The question of programming is another key issue Guma will face. 

“Pacifica is more like a confederation (of five stations) than a network,” said Max Blanchet, a Local Station Board member. “There is not much national programming. We function as five quasi-autonomous entities.” 

The network comes together for an occasional national meeting and all run Democracy Now! which is independently produced. “We are not realizing our full potential,” Blanchet said. 

Alfandary also underscored the need for the executive director’s support for “helping the network perform in a collaborative way.” 

Larry Bensky expressed concern that Guma has limited experience in radio, underscoring that one of the chief responsibilities of the executive director is to support the programmers. 

Guma, who has a degree in radio and television broadcasting, told the Planet, “I am not an expert in radio, but I have considerable experience on the air as a producer,” he said, calling himself a “multi-media communicator.” 

Bensky blamed a decline in listeners in part on the lack of program support.

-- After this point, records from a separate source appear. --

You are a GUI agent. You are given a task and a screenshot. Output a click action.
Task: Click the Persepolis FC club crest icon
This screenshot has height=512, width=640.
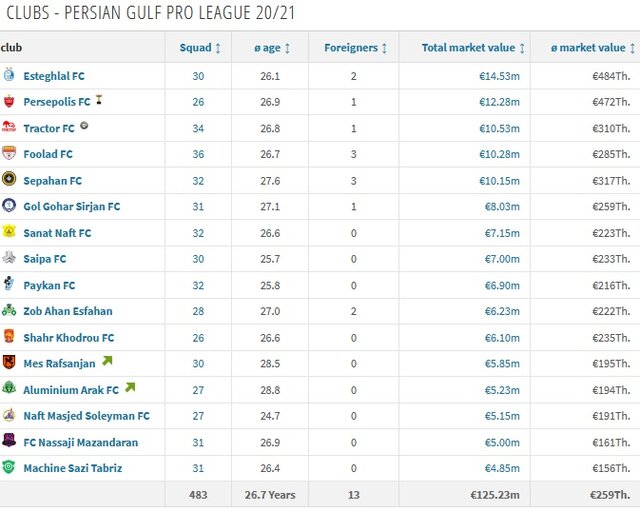pyautogui.click(x=9, y=102)
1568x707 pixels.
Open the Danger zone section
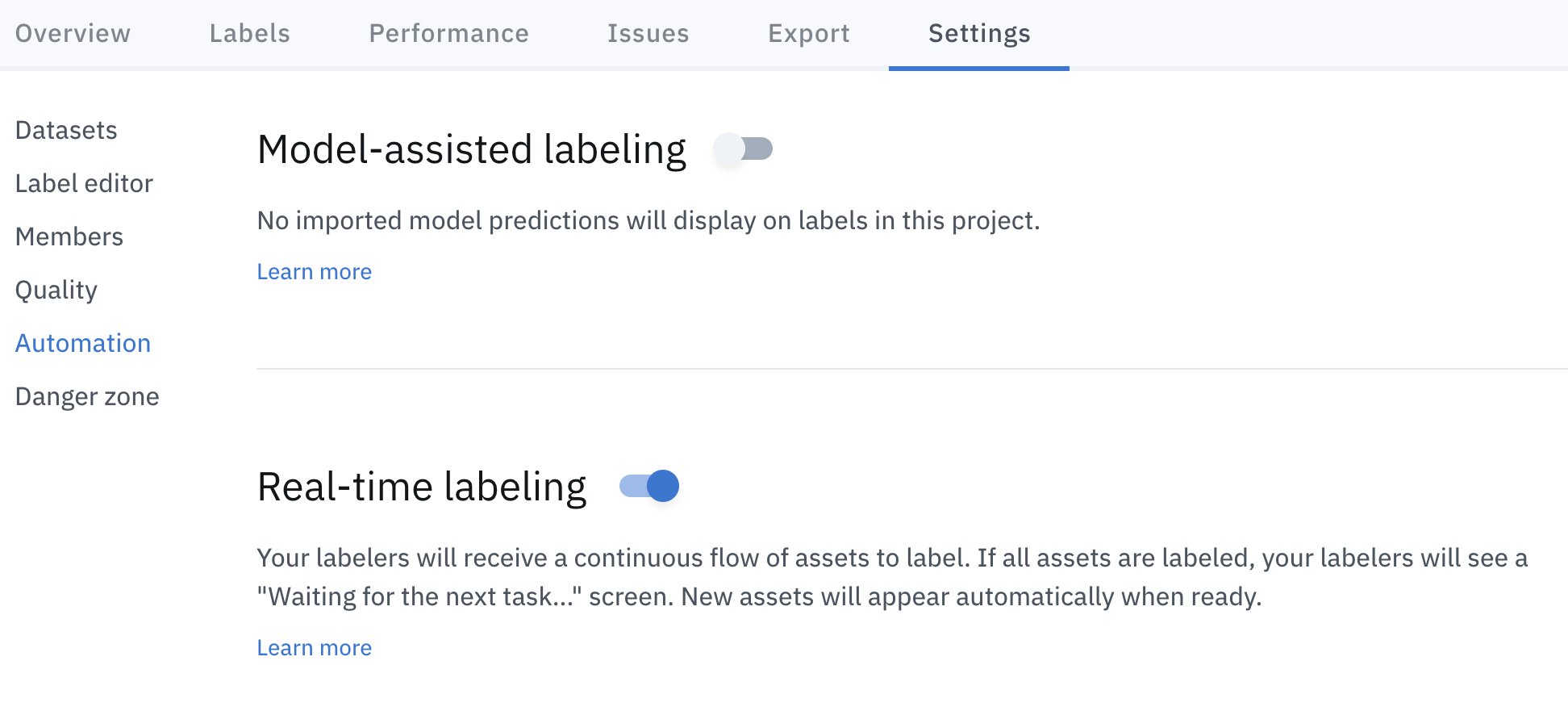coord(87,396)
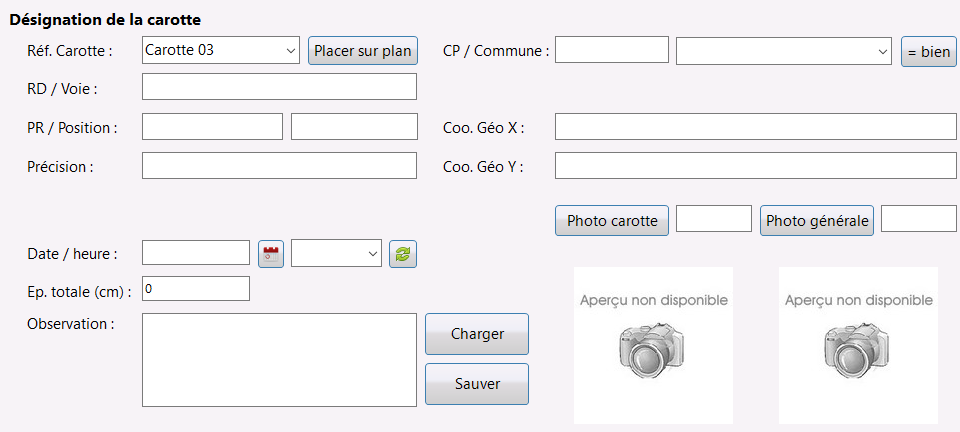Click the Charger button
The height and width of the screenshot is (432, 960).
click(477, 334)
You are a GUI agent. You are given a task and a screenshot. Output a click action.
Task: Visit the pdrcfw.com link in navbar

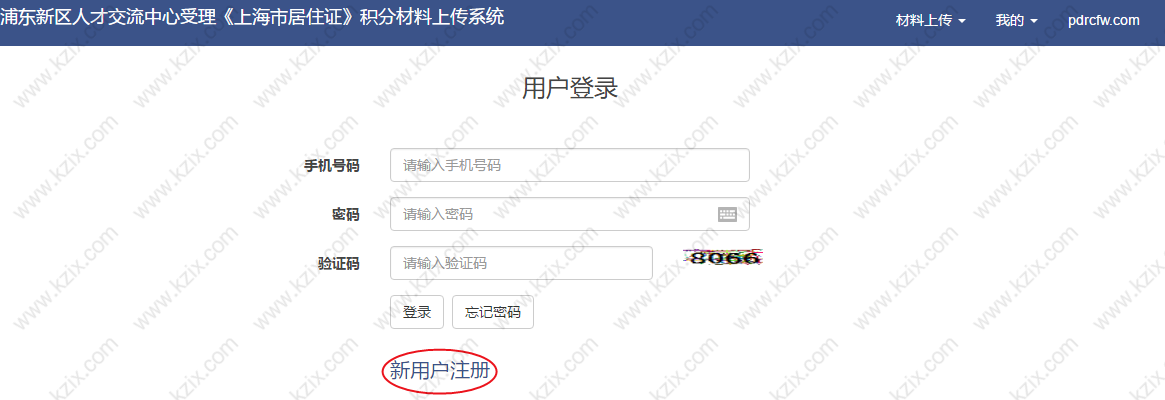(1103, 21)

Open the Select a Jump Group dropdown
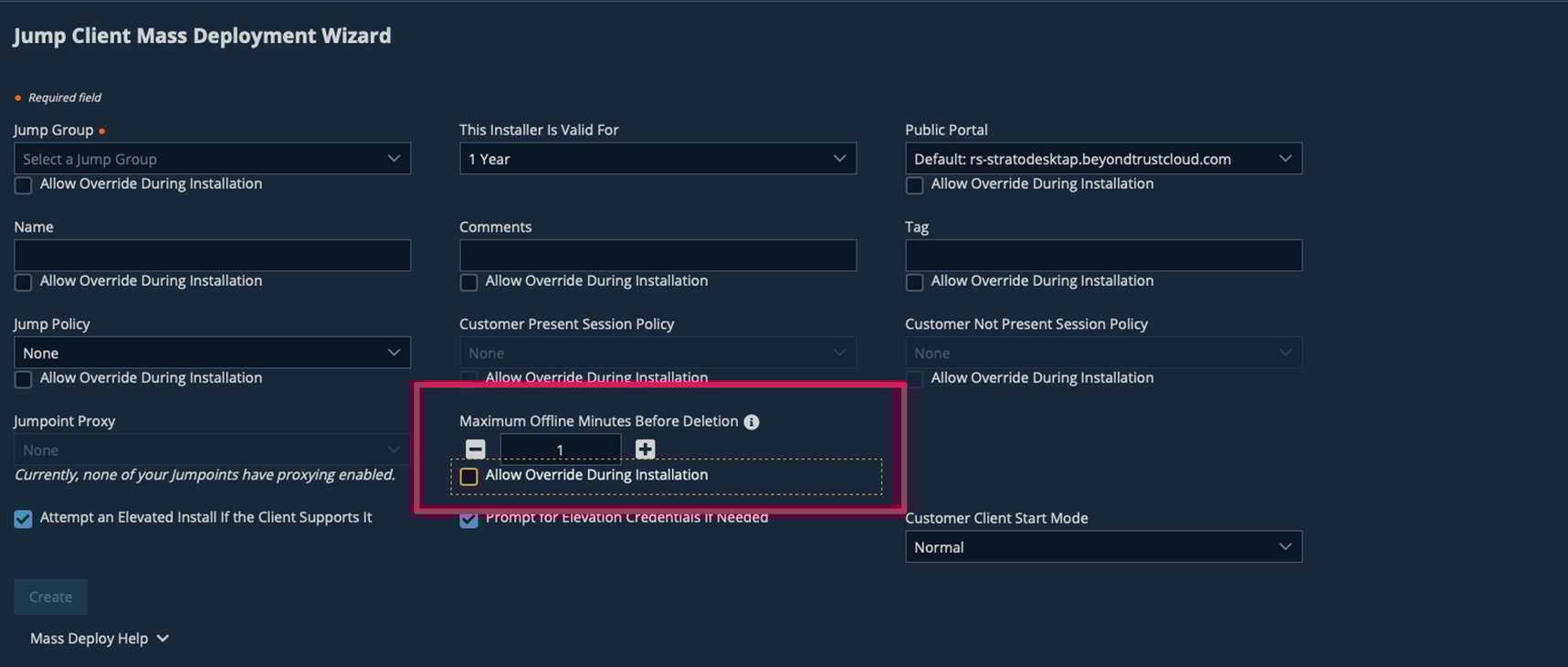(211, 158)
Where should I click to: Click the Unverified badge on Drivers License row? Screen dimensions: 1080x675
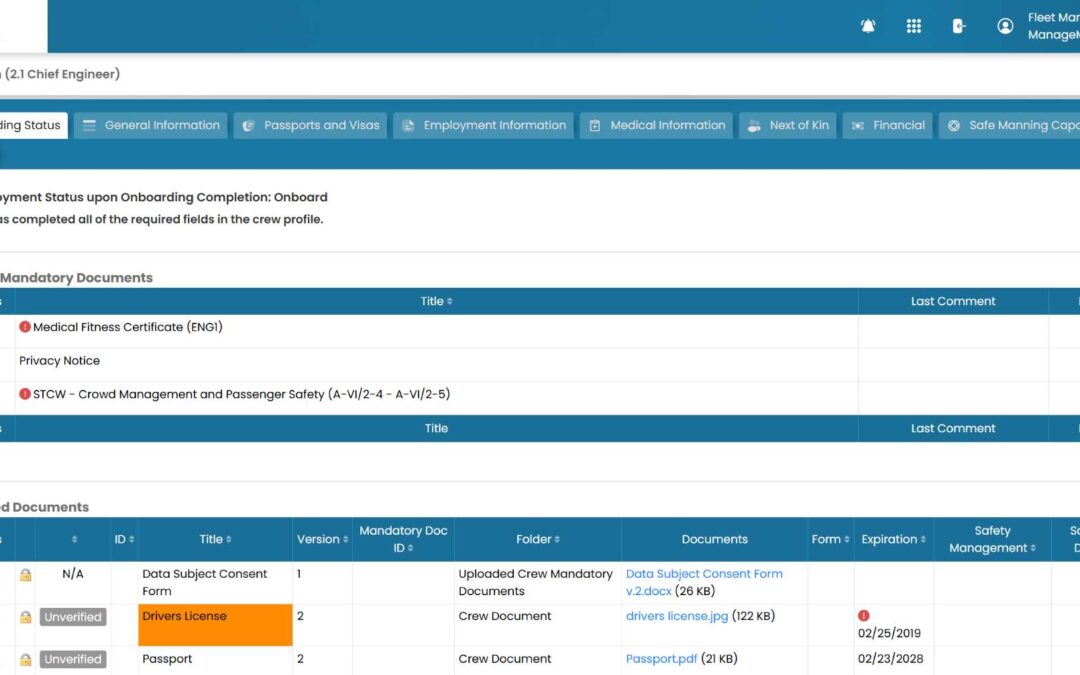(73, 617)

Bensky said that according to Arbitron ratings, early in 1995, there were on average 200,000 listeners; last summer there were 165,000 and this fall there were 147,000.  

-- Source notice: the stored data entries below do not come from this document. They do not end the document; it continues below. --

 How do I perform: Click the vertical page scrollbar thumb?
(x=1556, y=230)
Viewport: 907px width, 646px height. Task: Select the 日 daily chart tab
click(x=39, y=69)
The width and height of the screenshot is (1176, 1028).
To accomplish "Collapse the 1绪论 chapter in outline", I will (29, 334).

“We will attract the audience if we do programming correctly,” Bensky said. “What the new executive director has to work on is enabling and empowering the people who do the programming.” 

Blanchet, Bensky, Alfandary and others underscored the need to take advantage of new technology. Guma has said that is something he wants to do.  

“We need someone to expand Pacifica, to take local programming onto the satellite network,” Edwards-Tiekert said, adding that podcasting was also needed. 

The new executive director will have a role to play in mitigating tensions on the staff not only at KPFA but at other Pacifica stations, particularly at the New York station, WBAI. 

At KPFA, calming the troubled waters will be on the agenda when a new general manager is hired. Roy Campanella II resigned under pressure last month. A search committee for a new general manager will probably be formed at the local board meeting Saturday. 

The local board approves top candidates and the executive director plays a critical role in making the final selection, according to Edwards-Tiekert. 

“We need an good, smart, politically-committeed and experienced general manager—someone who knows radio,” Alfandary said. 

Without a general manager or an interim manager, “it’s not clear who resolves issues,” Edwards-Tiekert said. “It’s not clear where the buck stops.” 

Still, even without a general manager, staffers and board members pointed to the recent fund drive where the station made just under its $1 million goal. 

“It makes me proud,” Randhawa said. “Our station must be doing something right. I’m amazed at the dedication people have.” 

Long time programmer Kriss Welch weighed in with her support for Guma. “The general verdict in my office … that he seems ‘sane,’” Welsh wrote in an e-mail. “Sane is good. I'll take sane. We sure could use sane … By me, I'll wait and see. Give the poor guy a chance. After all, he actually had the nerve (or the ignorance) to apply for what is surely the most thankless job in the network.”